Cycode today added generative artificial intelligence (AI) capabilities to its application security posture management (ASPM) platform to make it simpler for DevSecOps teams to identify the root cause of vulnerabilities in complex distributed computing environments.
At the same time, Cycode is adding plugins for VS Code and JetBrains integrated development environments, a command line interface and pull request scanners to make it easier to identify security issues as early as possible during the software development life cycle (SDLC). Cycode also revealed today it now has more than 75 connectors to various security tools commonly used within DevSecOps workflows.
Amir Kazemi, director of product marketing for Cycode, said the company is using OpenAI’s generative AI platform to provide a natural language interface for invoking the Risk Intelligence Graph that is at the core of the Cycode ASPM platform. As part of that effort, Cycode is now also making available an Executive Dashboard that, based on all the dependencies uncovered, provides summaries of risks that make it easier to discern what is occurring across an application environment.
The platform, as a result, can now provide automated risk scoring for vulnerabilities based on actual severity and potential impact to the business, said Kazemi. The overall goal is to make it simpler to secure software supply chains by facilitating the proactive collaboration between application developers, DevOps engineers and cybersecurity professionals, he added.

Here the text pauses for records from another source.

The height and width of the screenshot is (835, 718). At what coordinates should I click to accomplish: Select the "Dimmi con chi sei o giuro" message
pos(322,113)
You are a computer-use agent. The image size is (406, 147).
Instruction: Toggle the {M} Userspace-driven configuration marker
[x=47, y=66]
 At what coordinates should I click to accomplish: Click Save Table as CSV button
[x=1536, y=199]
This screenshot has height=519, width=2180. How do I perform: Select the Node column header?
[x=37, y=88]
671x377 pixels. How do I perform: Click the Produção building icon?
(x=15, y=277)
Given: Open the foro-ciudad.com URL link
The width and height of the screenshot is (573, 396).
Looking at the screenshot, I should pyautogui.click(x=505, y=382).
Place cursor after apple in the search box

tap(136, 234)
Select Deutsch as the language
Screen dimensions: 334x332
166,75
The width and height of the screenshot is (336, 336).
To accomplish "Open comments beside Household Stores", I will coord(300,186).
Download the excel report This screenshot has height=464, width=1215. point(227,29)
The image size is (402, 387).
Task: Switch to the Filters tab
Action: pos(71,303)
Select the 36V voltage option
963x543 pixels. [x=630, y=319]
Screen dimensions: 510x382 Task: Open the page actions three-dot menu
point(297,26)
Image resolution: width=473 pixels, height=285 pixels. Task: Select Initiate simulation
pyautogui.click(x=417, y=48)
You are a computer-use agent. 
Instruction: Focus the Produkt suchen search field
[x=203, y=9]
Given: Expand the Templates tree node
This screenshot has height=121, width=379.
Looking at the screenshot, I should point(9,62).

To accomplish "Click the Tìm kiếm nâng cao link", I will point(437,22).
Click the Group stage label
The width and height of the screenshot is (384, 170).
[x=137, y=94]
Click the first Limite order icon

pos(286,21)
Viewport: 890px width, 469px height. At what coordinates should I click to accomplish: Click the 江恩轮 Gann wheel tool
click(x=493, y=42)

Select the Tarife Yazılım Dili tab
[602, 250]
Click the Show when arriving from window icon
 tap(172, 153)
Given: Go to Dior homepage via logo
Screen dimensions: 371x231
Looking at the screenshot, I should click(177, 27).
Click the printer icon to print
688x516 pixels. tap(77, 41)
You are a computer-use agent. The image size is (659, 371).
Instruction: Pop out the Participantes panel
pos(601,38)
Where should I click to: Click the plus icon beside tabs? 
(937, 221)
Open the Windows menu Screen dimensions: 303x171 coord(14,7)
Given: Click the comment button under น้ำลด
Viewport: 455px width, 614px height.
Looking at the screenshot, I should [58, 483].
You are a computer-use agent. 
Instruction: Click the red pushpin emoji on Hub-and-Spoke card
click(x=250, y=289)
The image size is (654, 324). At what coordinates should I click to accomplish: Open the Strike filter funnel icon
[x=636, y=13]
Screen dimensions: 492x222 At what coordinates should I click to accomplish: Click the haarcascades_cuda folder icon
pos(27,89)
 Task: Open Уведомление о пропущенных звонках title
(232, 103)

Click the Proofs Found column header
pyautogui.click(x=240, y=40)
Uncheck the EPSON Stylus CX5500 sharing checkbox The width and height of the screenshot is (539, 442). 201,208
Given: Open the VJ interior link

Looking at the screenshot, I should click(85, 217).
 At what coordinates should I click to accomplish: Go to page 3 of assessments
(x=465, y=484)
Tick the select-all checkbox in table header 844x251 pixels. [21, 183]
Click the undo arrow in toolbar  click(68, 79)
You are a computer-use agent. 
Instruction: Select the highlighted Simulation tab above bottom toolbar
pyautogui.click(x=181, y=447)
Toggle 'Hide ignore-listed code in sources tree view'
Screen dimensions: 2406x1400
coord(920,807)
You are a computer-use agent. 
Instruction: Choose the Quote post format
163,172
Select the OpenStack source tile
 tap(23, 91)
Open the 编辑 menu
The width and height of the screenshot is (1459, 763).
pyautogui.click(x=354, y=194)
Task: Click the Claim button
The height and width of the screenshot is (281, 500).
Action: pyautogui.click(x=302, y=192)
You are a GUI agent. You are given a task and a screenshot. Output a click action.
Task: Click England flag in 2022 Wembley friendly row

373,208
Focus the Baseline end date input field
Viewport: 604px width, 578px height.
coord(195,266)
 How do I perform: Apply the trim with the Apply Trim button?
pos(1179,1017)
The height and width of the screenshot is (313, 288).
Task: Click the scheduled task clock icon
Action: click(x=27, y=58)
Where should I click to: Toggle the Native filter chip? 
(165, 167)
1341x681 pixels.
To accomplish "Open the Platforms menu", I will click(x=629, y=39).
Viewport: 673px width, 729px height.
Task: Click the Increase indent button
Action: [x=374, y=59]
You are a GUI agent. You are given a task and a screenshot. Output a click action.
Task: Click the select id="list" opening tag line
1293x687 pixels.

It’s not clear what impact generative AI is going to have on how DevSecOps workflows are constructed, but making it easier to identify the root cause of security issues in application environments made up of monolithic applications, microservices and event-driven frameworks is now essential. Application security has simply become too chaotic to effectively manage without help from AI, noted Kazemi. In its current state, application security is simply unmanageable, he added.
The challenge is that just because a zero-day vulnerability has been discovered, it doesn’t always follow that application development teams know where every instance of it exists within their application environment. It’s not uncommon for DevSecOps teams to discover outdated versions of components that have known vulnerabilities to be running months after a patch in an updated version of that component has been made available.
DevSecOps teams are, of course, always trying to strike a balance between the level of threat a vulnerability represents and the possibility that the patch that should be applied might break an application. However, given the risk to application environments, it’s becoming less risky to patch an application than it is to hope that cybercriminals don’t exploit a known vulnerability.
While much DevSecOps progress has been made in recent years, it’s clear there is still much work to be done. Hopefully, generative AI will make it simpler for application development teams to address issues more rapidly than ever. In the meantime, however, DevSecOps teams should assume cybercriminals are looking to exploit the same AI capabilities to discover vulnerabilities they can exploit faster than ever.